» **Task requirements**
A: According to the passage on AI image generators, in what month and year did DALL-E 2 become available to the public?
B: Translate this sentence from the passage on AI image generators into Spanish: "Also the original DALL-E wasn’t really available to the public, it was more of a research project."

» **Supplied passage**
It wasn’t perfect, especially with hands, it was notoriously bad with those at first, but it was a proof of concept. Also the original DALL-E wasn’t really available to the public, it was more of a research project.
DALL-E 2 made significant improvements to the original and it was available to the public in April of 2022, followed soon after by Midjourney in July of that year and Stable Diffusion one month later in August.
Yeah, 2022 was when all of this really started happening.
But one of the big problems with these image generators is that they were trained on basically all the images on the internet, meaning artists, photographers, and illustrators were all having their copyrighted work used without their permission. Which is still going on.
And to add insult to injury, these same artists and photographers also had to face the possibility of losing work because people can now just make whatever images they want instead of paying an artist to do it for them. But even more so, they stood to lose revenue they normally made by licensing their work to stock image libraries.
Stock image sites have been a whole industry for decades now, used by designers and agencies to mock up campaigns and websites and they were one of the first industries on the chopping block once generative AI art became a thing.

» **Source material**
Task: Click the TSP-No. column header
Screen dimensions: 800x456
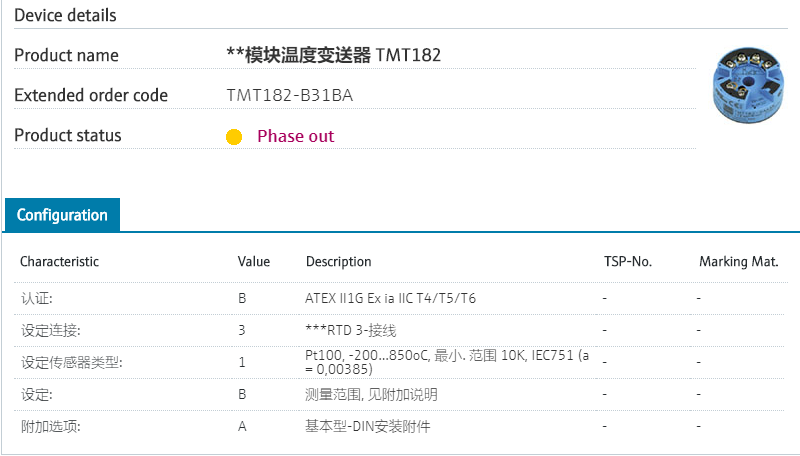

» **Numbered answers**
A: April of 2022

B: Además, el DALL-E original no estaba realmente disponible para el público; era más bien un proyecto de investigación.